⟨

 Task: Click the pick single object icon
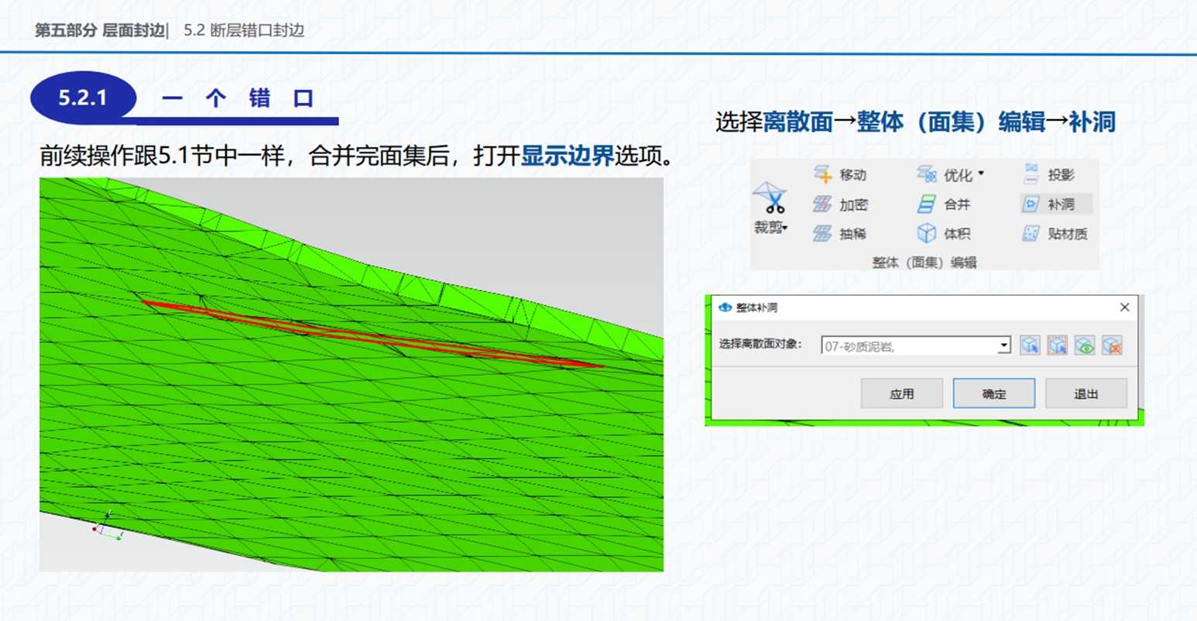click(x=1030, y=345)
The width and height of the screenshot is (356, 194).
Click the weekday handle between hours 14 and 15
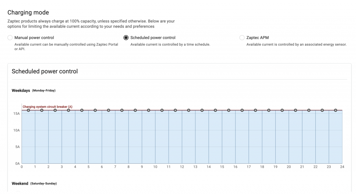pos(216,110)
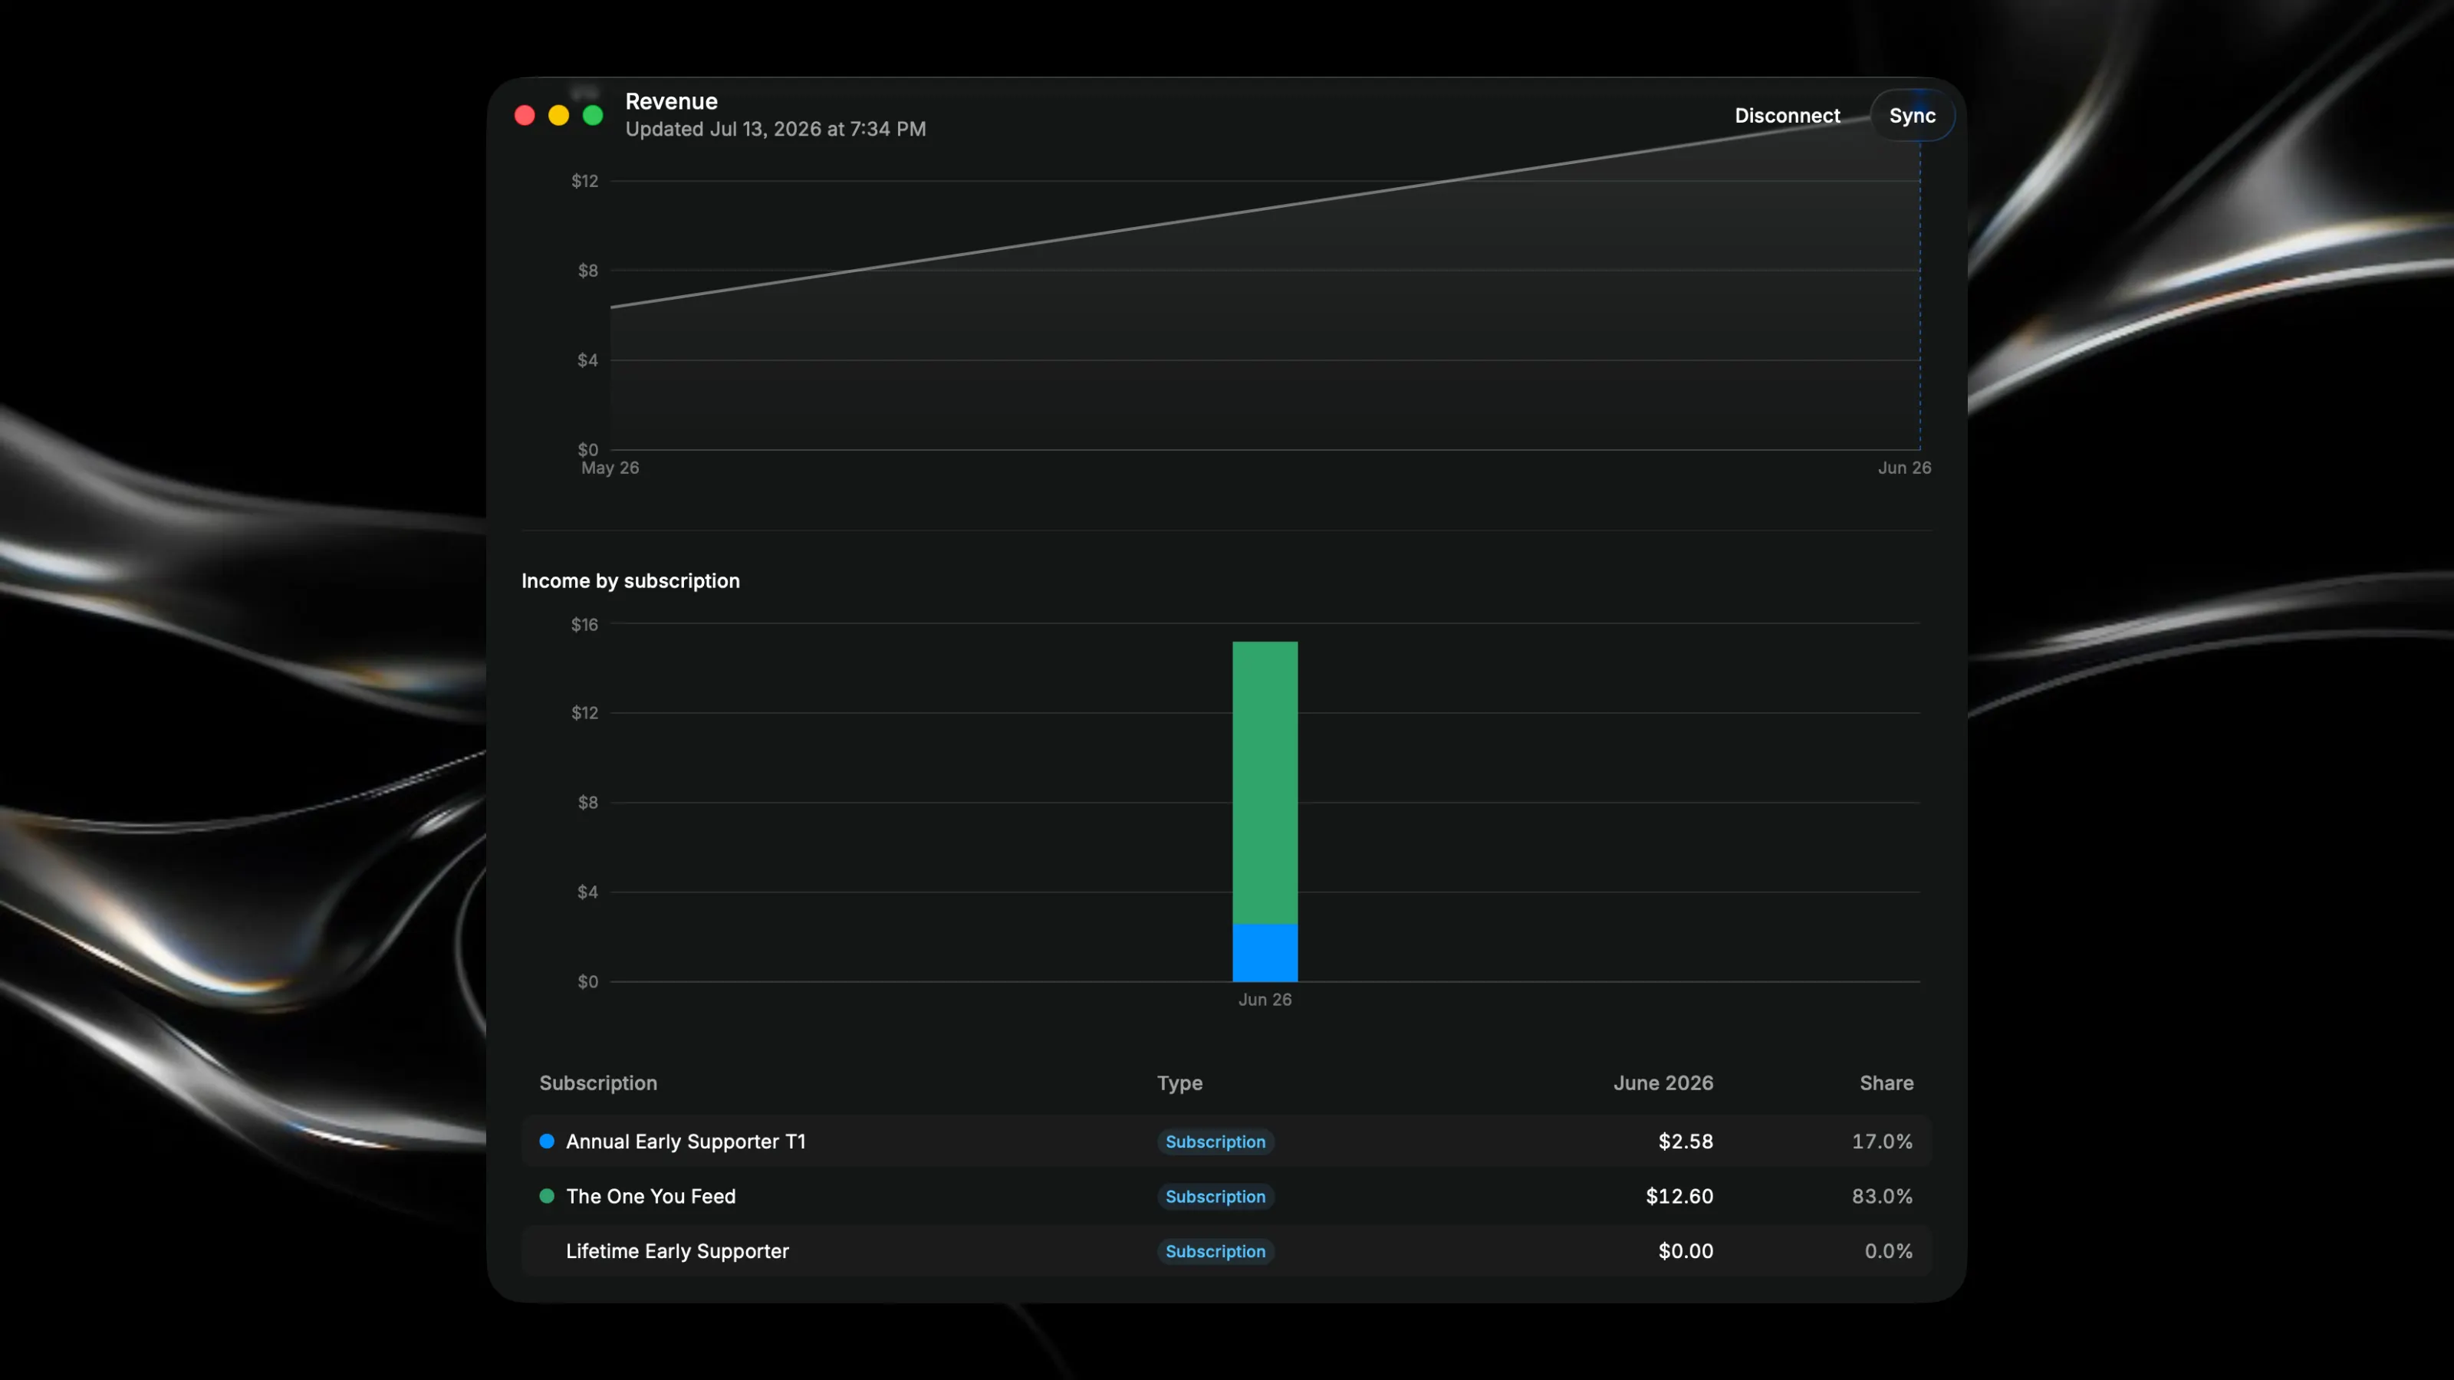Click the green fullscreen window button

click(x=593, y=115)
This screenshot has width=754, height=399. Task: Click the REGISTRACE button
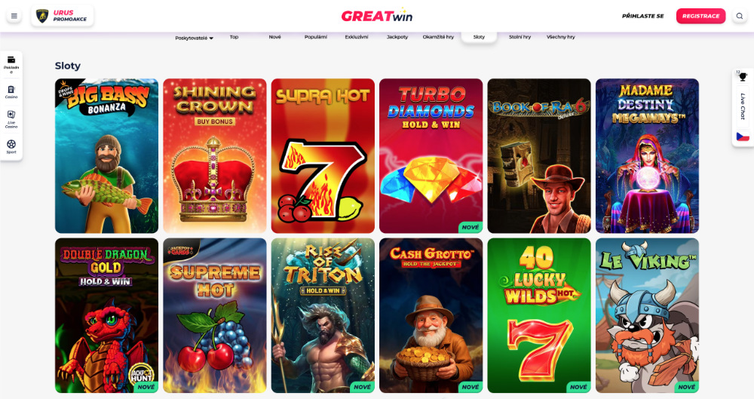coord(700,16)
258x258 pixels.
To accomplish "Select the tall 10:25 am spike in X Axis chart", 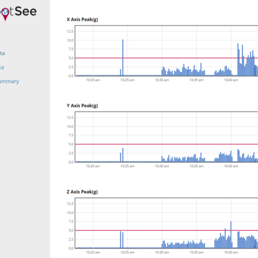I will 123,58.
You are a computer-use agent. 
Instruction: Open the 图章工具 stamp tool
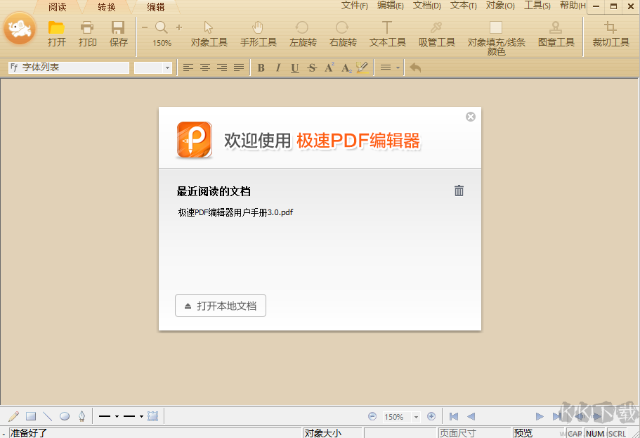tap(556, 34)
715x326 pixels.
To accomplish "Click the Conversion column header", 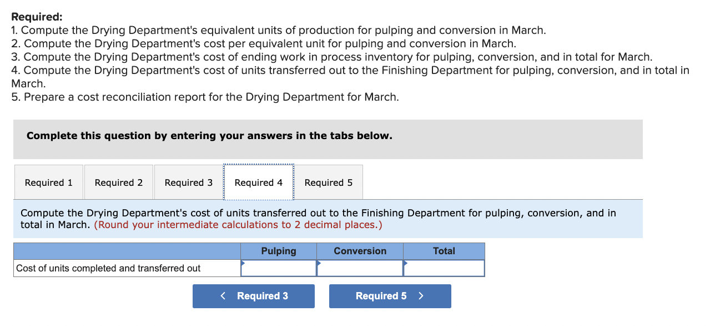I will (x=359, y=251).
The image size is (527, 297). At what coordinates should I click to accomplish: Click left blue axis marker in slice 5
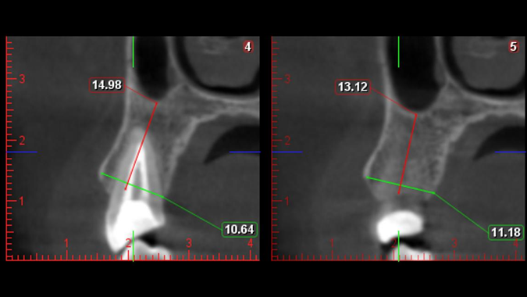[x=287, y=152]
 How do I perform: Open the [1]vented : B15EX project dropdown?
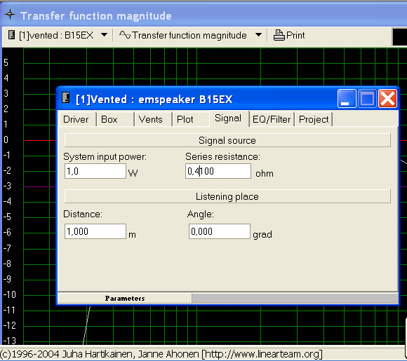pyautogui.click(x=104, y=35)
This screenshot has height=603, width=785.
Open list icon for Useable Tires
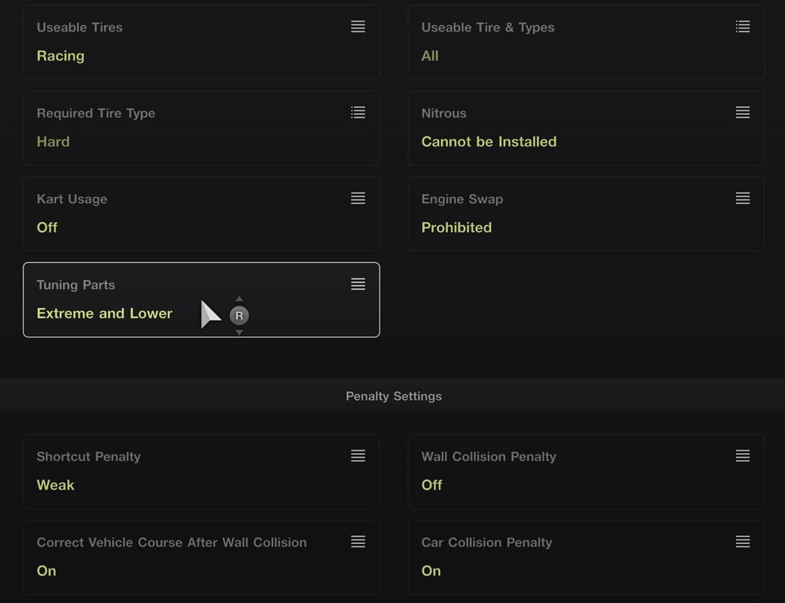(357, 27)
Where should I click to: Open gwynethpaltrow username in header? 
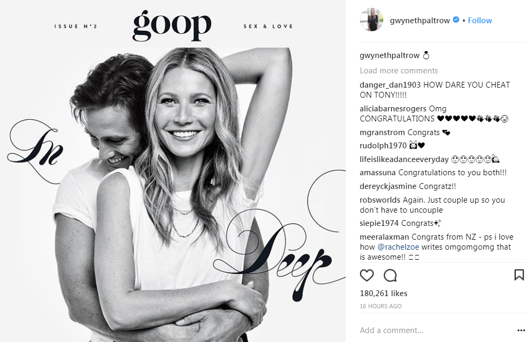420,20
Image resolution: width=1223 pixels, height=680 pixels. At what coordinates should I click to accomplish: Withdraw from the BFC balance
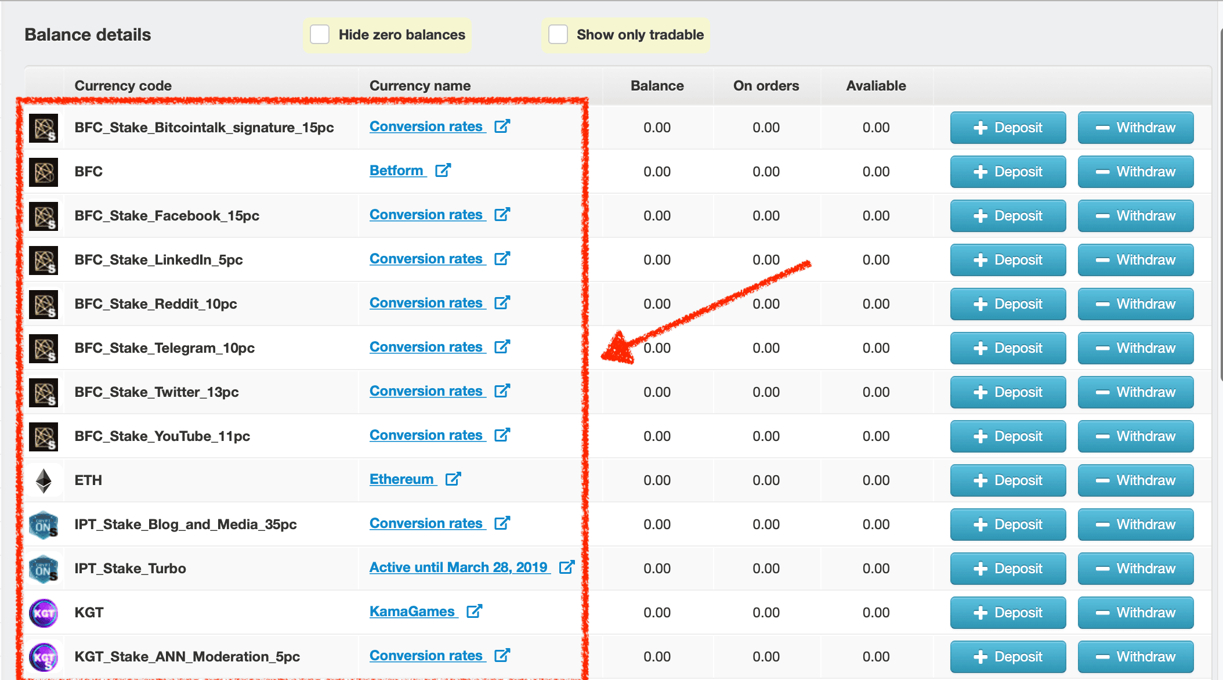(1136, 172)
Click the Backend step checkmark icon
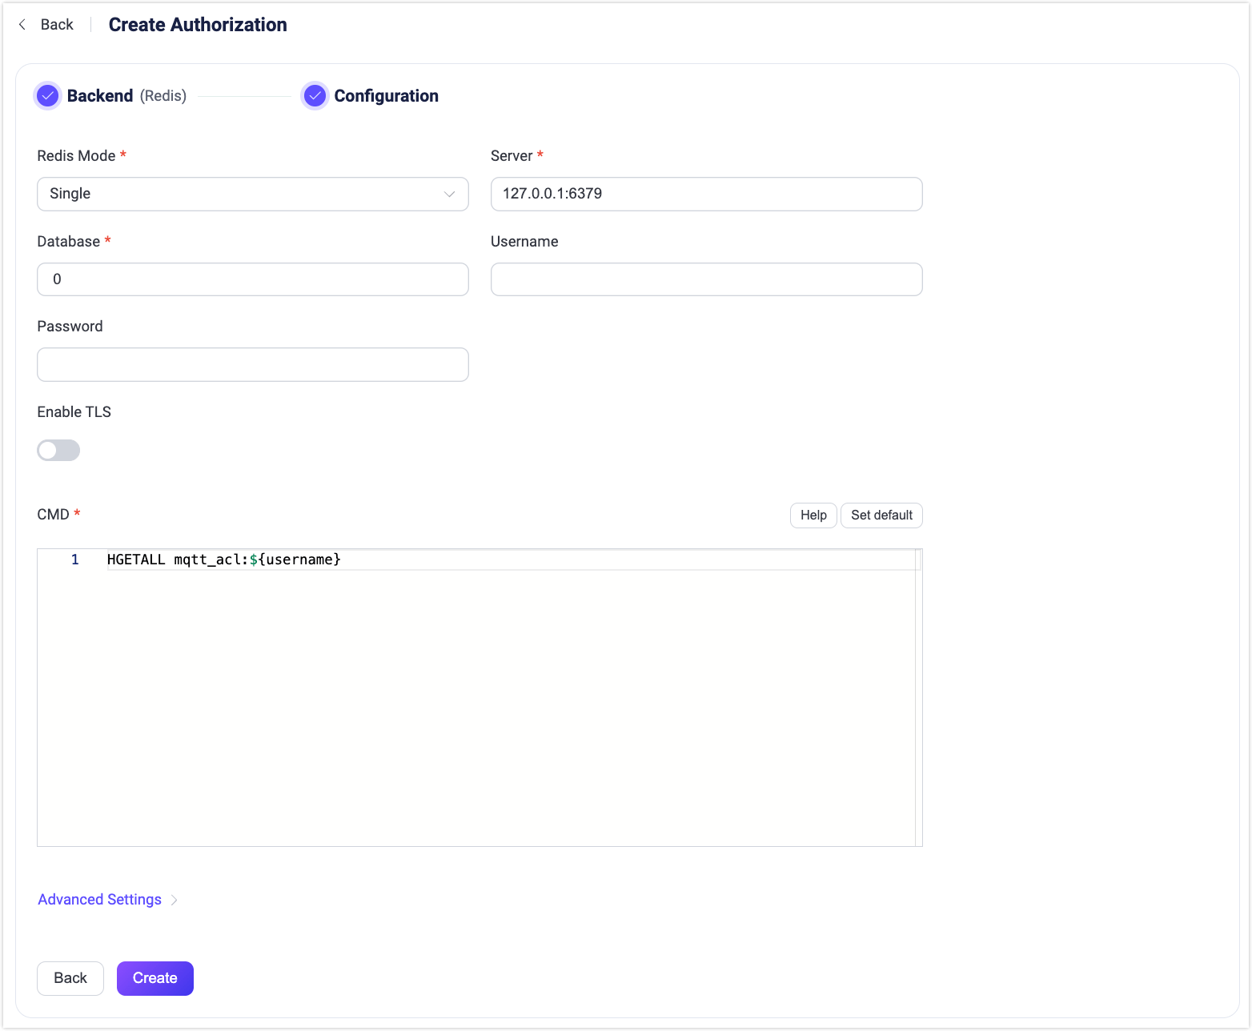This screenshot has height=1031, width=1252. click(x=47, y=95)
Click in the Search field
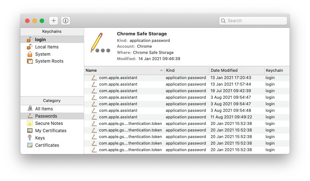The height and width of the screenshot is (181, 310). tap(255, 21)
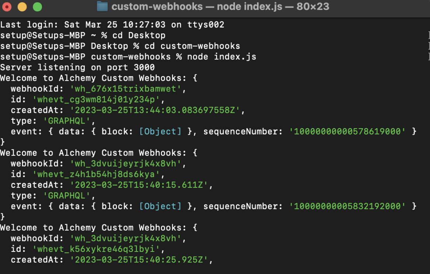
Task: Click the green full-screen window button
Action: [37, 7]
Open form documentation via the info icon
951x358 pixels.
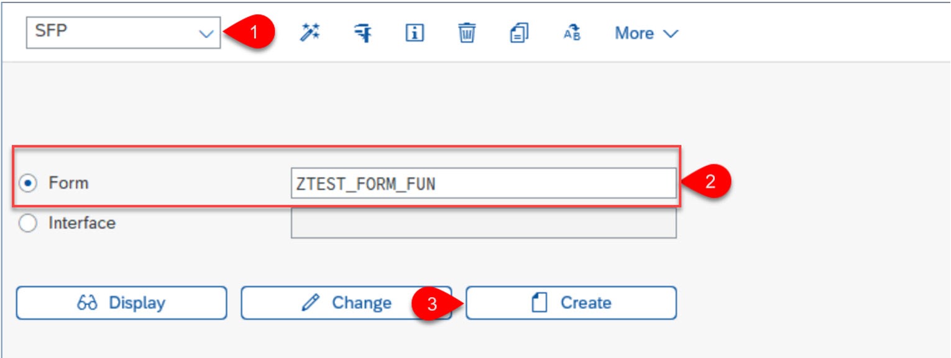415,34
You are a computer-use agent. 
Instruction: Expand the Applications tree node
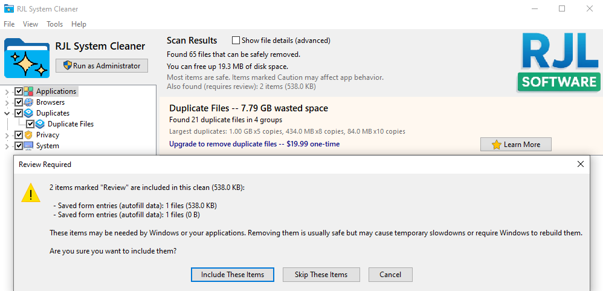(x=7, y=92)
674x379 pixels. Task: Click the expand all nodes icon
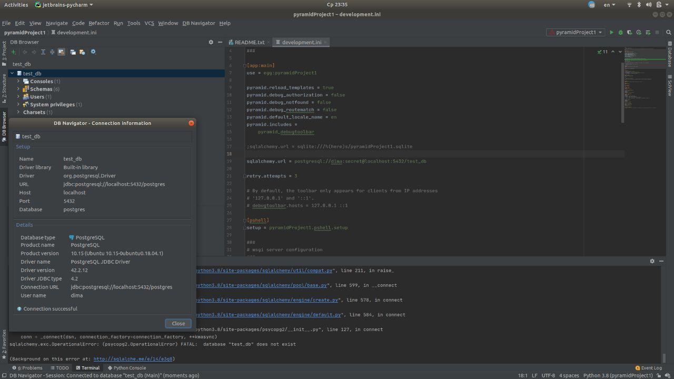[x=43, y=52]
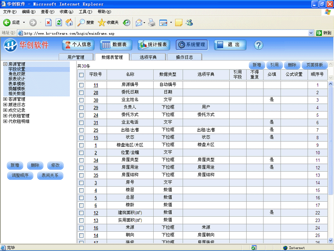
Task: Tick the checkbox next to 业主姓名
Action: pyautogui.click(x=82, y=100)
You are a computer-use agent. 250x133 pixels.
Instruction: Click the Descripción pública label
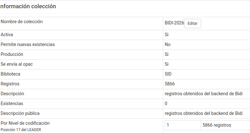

⟩

Exercise requirements - Extract only the lines from the line containing "The image size" through the final line of the listing above, unchanged; pictures stay out of the copy.

Result of this task -
The image size is (527, 297). At what coordinates should I click to accomplish: Click left blue axis marker in slice 5
[x=287, y=152]
 How do I perform: Open the [1]vented : B15EX project dropdown?
pyautogui.click(x=104, y=35)
This screenshot has height=603, width=785.
Open list icon for Useable Tires
(357, 27)
Where should I click to: Open gwynethpaltrow username in header? 
420,20
Image resolution: width=1223 pixels, height=680 pixels. At what coordinates should I click to accomplish: Withdraw from the BFC balance
(1136, 172)
Click the Backend step checkmark icon
This screenshot has height=1031, width=1252. click(x=47, y=95)
Click in the Search field
The height and width of the screenshot is (181, 310). tap(255, 21)
Task: Click the green full-screen window button
Action: [37, 7]
Open form documentation via the info icon
951x358 pixels.
415,34
You are a computer-use agent. 
Instruction: Expand the Applications tree node
(x=7, y=92)
674x379 pixels. Task: Click the expand all nodes icon
[x=43, y=52]
Task: Tick the checkbox next to 业主姓名
Action: pyautogui.click(x=82, y=100)
You are a computer-use agent. 250x133 pixels.
Instruction: Click the Descripción pública label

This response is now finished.